The letter followed by just two days a Nov. 28 CNN forum for GOP presidential contenders in which all the candidates (except Giuliani) expressed support for the current policy, arguing that it is "working" or that it would be disruptive to integrate open gays into the military. Sen. John McCain said specifically that senior generals had told him that the policy is "working."

Is the policy working? Well, a lot of deplorable policies have "worked," depending on your goal, but that doesn't mean that they are the best policies or that other policies would not work better. Racial segregation in the military "worked." For that matter, racial segregation in the whole Southern society "worked" too. At least for white people. Stalin's concentration camps "worked." Islamic "honor killings" of women who have been raped "work" too, I suppose, if you are not the victim. But do many people want to defend those policies as the best policy?

Remember those Arabic linguists a couple of years ago who, despite the military's crying need for Arab-language translators, were discharged because they were gay? Is that an example of the policy "working"? What about all the other skills gays may have been taught that are lost when they are discharged from the military? More examples of the policy "working"?

What is particularly interesting is that people on both sides point to the same fact-that the U.S. is at war-to support their position. In an op-ed article for the New York Times last January, Gen. John Shalikashvili wrote, "Our military has been stretched thin by our deployment in the Middle East and we must welcome the service of any American who is willing and able to do the job."

By contrast, the Republicans all say that it would be a distraction to allow open gays into the military during wartime. As former Arkansas Gov. Mike Huckabee put it, morale and unit cohesion are paramount in the military and the DADT policy protects both. But Huckabee is not well-informed. First, gays are already in the military, an increasing number open about their orientation.

Second, a Rand Corporation study several years ago concluded that what counts is not "unit cohesion" but "mission cohesion"-a common commitment to completing the task at hand. And you might think that a military at war has a more important and easily identifiable mission than a military at peace. So integrating gays during a war would be the best time to do it.

Third, the British military began allowing openly gay personnel to serve several years ago and found-to its expressed surprise-that there were virtually no problems. And fourth, small surveys of military personnel have shown an increasing acceptance of open gays in the military.

The military itself seems to be ignoring the policy. The New York Times points out that discharges of gays dropped by 50 percent between 2001 and 2006-from 1,227 to 612. Military recruiters themselves, hard-pressed to meet their quotas, sometimes ignore the gay ban. I believe I have previously told the story of a friend who told the recruiter he was gay. The recruiter said, "I didn't hear a thing," and promptly signed him up. This is not just a policy that has lost its legitimacy, it is a policy in tatters.

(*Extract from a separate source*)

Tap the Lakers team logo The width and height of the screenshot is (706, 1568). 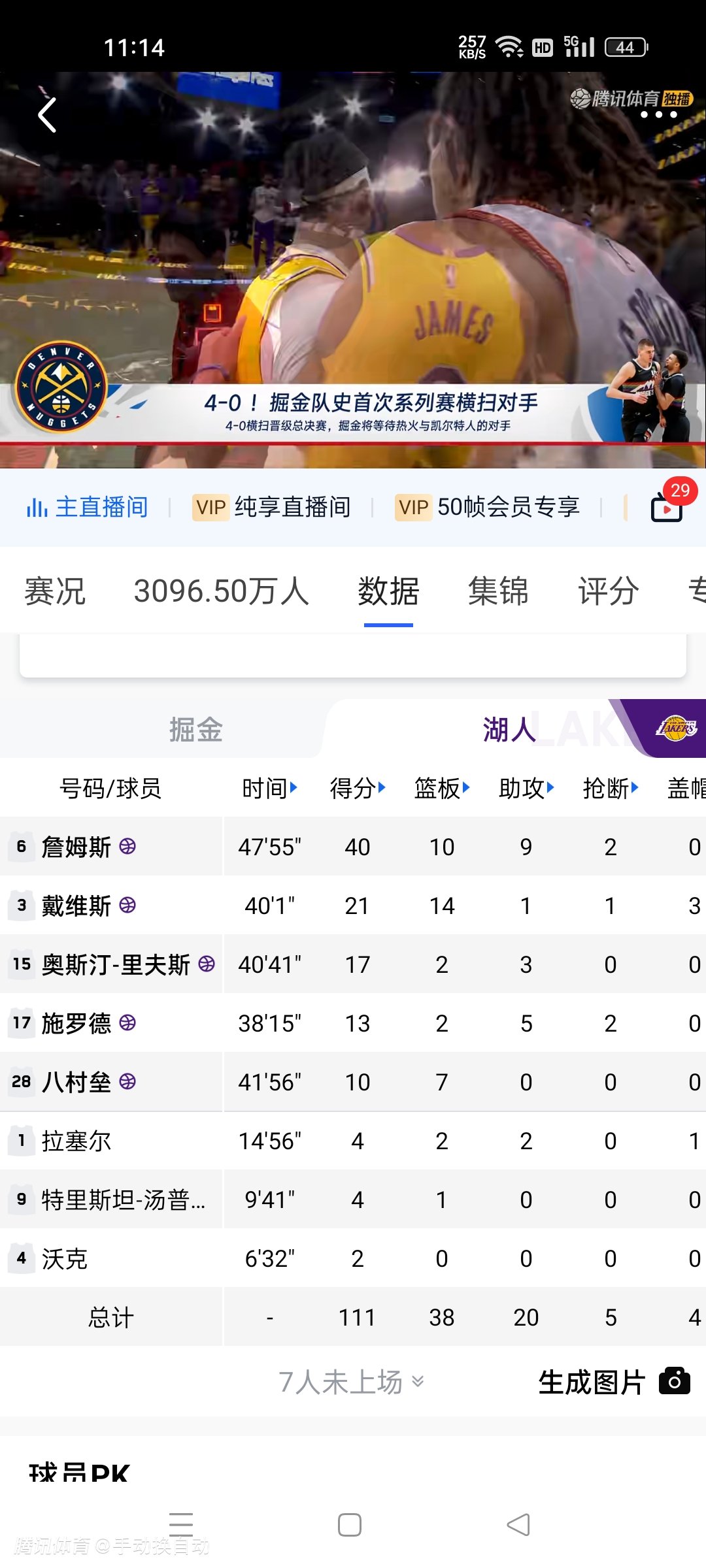pos(677,728)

Nevertheless, Republican candidates clutch at any possible rationale for keeping gays out of the military even if it has no basis in fact or prudence. I have no doubt that if the nation were at peace they would all say that because we didn't need more military personnel there was no real need for allowing open gays. (Giuliani, to his credit, has said that if it were peacetime, he would work to rescind DADT.)

No doubt for most of the Republicans, their position is rooted in a religiously motivated hostility to gays. But no doubt too they are aware that most GOP primary voters have similar views, so they are boxed into an inflexible position.